### WHAT NEEDS TO BE DONE
Only the lines holding the word "pencil" are wanted; copy each of them from the listing.

__________________________________________________

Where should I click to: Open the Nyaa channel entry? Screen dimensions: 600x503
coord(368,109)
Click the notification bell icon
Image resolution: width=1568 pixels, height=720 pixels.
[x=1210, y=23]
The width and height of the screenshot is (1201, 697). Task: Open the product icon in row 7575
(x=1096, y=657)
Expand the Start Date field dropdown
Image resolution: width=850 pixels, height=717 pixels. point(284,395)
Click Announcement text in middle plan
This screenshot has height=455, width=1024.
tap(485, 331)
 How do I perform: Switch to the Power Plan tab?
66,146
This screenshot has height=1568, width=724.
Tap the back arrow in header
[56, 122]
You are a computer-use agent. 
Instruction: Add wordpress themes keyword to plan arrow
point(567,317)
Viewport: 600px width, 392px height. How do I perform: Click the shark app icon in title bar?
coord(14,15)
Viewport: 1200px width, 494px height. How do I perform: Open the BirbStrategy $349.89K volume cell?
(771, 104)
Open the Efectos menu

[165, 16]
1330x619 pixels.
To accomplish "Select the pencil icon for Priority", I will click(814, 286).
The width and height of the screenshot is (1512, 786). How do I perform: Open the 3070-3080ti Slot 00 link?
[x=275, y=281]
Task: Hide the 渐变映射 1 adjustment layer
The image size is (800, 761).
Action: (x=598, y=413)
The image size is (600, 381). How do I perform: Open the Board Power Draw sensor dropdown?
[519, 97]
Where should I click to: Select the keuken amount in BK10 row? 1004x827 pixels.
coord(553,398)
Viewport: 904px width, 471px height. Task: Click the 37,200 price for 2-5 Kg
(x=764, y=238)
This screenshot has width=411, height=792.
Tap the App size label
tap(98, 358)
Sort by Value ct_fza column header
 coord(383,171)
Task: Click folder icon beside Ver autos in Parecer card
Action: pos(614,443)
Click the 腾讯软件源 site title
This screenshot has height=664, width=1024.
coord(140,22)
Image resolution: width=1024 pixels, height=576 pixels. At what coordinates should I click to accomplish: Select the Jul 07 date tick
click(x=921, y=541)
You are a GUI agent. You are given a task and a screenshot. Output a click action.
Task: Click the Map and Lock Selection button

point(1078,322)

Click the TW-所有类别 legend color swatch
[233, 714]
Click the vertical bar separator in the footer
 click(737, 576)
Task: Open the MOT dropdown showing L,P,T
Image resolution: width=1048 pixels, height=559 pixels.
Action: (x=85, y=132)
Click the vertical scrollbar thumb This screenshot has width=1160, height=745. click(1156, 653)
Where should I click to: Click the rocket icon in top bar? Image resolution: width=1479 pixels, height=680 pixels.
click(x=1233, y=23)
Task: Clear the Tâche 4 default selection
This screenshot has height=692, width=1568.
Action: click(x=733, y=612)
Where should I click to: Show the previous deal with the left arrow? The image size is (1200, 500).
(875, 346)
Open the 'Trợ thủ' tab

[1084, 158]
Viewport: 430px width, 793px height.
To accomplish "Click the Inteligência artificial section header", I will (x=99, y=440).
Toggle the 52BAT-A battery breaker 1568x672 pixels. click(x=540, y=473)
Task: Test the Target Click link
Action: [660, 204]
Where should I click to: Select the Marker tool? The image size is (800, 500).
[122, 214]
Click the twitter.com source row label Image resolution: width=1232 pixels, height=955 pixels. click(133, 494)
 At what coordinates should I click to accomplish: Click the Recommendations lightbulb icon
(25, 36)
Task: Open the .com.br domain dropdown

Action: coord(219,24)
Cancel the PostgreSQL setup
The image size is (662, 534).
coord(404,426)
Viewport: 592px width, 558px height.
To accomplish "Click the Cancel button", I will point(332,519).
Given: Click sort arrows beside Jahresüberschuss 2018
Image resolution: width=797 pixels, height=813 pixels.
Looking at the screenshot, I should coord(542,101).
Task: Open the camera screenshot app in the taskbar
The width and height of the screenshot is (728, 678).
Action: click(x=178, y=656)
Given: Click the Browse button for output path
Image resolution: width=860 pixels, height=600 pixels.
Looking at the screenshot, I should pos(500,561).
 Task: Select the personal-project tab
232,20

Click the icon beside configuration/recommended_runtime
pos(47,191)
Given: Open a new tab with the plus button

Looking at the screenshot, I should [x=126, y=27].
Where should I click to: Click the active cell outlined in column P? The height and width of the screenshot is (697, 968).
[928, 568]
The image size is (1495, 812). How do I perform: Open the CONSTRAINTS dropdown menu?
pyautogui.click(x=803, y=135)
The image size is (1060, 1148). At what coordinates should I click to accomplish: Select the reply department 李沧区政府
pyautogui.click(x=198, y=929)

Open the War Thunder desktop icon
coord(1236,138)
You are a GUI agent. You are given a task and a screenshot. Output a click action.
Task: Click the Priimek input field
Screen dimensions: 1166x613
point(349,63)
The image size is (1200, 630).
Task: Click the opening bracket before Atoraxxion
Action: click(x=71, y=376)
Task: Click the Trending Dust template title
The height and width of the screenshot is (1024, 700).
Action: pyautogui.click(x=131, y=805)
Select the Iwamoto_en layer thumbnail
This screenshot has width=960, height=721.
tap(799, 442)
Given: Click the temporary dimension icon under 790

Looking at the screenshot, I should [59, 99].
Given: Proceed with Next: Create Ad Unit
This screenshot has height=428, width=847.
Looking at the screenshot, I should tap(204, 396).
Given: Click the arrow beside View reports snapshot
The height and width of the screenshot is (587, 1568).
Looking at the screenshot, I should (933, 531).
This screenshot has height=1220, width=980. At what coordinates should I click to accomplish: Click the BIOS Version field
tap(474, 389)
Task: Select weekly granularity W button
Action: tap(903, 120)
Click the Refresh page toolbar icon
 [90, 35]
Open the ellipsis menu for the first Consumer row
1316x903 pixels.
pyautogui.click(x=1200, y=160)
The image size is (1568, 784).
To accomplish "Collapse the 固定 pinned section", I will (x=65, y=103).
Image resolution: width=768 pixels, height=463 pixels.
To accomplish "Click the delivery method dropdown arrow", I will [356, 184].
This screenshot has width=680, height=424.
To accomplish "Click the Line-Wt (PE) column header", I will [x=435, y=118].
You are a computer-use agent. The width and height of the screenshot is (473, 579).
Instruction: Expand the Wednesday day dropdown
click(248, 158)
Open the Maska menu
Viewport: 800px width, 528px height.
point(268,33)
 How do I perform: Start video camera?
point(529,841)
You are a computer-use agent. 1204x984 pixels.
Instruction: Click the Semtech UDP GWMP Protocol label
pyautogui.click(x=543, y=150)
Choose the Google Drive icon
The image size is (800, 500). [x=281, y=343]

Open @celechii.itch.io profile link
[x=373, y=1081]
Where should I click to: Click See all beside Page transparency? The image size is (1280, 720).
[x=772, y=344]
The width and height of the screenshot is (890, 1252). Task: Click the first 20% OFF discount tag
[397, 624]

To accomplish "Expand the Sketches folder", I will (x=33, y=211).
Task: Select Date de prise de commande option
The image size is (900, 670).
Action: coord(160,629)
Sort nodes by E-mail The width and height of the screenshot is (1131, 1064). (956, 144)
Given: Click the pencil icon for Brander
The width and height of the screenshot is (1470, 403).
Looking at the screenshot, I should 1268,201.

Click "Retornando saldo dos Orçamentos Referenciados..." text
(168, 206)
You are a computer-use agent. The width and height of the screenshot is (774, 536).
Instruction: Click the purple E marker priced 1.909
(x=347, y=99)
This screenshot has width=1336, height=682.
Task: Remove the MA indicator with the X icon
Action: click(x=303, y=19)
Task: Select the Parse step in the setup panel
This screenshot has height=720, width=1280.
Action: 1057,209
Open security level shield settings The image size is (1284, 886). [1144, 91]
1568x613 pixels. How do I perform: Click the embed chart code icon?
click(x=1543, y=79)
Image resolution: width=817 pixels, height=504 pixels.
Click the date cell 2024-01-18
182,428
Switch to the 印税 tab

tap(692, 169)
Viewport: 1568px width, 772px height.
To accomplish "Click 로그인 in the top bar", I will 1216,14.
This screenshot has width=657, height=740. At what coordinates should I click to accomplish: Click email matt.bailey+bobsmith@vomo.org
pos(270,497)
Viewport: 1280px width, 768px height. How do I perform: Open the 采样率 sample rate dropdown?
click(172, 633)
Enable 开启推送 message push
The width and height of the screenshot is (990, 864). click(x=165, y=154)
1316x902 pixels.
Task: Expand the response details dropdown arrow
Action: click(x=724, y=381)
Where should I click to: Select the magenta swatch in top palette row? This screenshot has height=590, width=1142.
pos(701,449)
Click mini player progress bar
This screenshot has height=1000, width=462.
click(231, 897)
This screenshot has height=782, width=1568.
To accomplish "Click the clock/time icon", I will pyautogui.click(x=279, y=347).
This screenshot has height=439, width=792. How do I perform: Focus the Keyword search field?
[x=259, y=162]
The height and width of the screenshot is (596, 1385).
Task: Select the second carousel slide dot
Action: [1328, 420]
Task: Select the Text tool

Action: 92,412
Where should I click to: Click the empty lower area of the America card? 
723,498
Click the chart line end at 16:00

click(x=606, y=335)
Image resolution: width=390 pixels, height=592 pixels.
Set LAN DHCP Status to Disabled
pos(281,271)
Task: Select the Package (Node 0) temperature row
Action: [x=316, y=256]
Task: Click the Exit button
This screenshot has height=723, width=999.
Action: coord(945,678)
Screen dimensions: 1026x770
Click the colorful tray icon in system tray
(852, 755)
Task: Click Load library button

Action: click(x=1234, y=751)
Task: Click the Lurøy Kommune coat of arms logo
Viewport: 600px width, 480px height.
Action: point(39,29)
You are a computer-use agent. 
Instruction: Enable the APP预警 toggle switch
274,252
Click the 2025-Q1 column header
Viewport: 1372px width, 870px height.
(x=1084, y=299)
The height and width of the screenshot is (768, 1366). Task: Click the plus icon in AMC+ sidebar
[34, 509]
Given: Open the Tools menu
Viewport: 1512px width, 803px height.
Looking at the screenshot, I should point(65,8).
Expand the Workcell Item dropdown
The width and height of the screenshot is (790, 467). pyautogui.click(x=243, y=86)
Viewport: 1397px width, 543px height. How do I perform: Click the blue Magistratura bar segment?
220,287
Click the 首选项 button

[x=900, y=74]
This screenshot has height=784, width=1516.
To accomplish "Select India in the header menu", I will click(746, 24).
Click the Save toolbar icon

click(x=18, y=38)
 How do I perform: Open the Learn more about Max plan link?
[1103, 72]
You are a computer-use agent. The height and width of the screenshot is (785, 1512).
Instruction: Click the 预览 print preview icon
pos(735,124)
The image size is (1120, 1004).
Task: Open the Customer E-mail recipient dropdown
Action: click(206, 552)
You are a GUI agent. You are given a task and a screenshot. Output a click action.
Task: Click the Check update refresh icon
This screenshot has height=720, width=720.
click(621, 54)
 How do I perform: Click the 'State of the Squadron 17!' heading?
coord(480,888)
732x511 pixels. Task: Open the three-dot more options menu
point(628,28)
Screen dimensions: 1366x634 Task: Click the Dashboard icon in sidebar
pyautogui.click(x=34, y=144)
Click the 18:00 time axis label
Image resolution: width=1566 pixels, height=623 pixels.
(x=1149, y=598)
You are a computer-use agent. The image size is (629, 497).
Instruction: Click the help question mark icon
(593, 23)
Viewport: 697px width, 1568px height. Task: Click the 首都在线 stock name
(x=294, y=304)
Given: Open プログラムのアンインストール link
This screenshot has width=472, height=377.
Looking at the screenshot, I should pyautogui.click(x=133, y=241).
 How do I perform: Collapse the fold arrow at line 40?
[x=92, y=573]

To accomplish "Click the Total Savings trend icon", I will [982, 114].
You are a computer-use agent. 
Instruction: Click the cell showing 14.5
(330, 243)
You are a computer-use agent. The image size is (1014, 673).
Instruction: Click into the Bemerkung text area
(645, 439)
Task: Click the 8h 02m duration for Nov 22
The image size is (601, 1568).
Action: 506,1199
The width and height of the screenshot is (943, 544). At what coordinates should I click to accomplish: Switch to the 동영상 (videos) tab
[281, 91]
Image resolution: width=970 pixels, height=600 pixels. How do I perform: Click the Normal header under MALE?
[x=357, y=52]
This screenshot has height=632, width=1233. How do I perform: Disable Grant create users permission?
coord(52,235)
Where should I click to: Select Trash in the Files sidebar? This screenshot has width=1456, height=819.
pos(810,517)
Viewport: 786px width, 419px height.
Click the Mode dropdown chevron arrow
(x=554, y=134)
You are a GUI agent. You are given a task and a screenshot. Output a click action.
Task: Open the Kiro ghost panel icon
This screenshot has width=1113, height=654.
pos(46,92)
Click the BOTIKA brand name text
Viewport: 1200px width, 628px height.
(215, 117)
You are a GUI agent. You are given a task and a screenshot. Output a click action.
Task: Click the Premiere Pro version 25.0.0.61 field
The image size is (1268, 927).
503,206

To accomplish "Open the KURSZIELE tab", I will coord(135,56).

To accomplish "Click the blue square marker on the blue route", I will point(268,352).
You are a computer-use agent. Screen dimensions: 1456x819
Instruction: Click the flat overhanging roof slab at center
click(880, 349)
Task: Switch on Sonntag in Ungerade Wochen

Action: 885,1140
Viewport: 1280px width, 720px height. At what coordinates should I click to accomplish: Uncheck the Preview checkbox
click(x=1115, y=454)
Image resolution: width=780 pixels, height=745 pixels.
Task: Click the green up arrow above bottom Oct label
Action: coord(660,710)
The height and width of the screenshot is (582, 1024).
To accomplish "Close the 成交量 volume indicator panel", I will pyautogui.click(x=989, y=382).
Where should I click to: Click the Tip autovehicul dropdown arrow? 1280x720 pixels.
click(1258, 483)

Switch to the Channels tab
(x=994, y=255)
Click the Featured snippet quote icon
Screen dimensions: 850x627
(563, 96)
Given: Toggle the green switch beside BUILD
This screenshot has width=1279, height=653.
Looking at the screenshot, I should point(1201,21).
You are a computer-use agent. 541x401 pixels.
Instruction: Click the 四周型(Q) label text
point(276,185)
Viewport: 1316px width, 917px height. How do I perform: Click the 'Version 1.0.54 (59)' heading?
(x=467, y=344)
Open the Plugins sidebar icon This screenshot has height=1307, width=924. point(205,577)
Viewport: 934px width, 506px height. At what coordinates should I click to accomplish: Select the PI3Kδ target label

__________________________________________________

### ANSWER SECTION
To accomplish "Select the pencil icon for Priority", I will click(814, 286).
Given: Click the pencil icon for Brander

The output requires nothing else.